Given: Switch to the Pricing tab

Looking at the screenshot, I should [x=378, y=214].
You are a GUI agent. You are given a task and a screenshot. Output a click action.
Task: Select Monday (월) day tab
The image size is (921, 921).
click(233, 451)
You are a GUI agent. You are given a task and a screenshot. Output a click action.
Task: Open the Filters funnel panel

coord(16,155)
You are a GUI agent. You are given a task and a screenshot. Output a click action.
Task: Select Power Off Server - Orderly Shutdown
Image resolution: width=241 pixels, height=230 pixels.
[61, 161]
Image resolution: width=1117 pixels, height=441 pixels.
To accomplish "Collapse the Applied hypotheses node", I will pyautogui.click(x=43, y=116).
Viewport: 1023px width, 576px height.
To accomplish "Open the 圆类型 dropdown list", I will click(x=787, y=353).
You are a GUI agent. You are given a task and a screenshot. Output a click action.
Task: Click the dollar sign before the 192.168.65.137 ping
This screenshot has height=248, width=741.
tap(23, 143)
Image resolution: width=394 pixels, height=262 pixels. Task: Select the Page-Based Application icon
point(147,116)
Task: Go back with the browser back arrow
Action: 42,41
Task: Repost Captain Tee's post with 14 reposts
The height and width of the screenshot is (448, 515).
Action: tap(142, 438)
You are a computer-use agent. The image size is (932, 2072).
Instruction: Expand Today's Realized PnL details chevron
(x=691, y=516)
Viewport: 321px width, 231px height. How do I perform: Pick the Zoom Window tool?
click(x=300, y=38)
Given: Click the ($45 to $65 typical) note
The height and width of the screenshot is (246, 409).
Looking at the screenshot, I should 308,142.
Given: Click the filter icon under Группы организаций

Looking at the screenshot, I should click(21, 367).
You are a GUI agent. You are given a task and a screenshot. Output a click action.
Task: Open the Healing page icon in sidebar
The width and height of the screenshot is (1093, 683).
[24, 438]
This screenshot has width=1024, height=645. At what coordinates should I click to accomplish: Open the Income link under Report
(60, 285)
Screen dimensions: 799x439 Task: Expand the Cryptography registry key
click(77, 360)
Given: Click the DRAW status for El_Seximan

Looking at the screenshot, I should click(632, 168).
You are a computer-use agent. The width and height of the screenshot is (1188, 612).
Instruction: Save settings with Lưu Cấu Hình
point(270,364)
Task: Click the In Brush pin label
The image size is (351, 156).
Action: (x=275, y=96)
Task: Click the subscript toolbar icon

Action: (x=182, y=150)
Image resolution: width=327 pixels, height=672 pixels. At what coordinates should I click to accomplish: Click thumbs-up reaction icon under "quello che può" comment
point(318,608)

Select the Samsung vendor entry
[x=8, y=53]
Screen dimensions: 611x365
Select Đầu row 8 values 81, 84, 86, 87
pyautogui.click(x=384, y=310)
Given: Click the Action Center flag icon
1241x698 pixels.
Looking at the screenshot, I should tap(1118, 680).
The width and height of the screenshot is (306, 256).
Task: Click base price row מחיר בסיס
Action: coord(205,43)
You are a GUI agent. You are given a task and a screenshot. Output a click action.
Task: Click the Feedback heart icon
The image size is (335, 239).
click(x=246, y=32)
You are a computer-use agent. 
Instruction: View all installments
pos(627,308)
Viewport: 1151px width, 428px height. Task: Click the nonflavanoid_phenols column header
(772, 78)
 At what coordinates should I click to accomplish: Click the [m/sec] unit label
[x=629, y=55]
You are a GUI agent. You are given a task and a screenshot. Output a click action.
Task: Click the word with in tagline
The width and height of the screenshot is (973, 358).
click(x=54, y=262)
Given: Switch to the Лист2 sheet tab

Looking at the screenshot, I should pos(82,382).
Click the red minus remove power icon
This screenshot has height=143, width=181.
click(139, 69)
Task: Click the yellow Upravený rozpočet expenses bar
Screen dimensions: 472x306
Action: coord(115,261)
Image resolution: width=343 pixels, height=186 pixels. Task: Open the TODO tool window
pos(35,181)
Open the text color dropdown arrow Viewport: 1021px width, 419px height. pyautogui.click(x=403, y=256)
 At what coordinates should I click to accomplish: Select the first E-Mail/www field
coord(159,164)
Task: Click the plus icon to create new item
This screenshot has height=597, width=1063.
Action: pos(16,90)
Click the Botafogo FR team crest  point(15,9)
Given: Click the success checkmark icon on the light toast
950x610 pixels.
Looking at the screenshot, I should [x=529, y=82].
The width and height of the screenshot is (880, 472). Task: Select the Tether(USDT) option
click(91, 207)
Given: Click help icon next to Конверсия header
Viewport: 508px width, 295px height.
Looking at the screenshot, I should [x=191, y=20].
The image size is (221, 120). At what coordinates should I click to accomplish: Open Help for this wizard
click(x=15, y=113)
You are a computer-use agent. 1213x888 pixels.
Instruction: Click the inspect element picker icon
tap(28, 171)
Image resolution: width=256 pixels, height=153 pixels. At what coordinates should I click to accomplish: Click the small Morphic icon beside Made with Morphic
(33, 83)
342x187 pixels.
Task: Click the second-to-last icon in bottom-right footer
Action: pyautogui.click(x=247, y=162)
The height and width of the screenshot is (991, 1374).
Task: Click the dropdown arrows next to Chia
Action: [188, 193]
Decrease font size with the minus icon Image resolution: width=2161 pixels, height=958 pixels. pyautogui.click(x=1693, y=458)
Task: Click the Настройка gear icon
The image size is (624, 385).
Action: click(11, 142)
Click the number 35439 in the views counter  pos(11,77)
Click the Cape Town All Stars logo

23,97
▬▬▬▬▬▬▬▬▬▬
About this exercise
Return a copy of every line in the records that includes the string "will".

Your solution
To accomplish "Collapse the Applied hypotheses node", I will pyautogui.click(x=43, y=116).
To accomplish "Open the 圆类型 dropdown list", I will click(x=787, y=353).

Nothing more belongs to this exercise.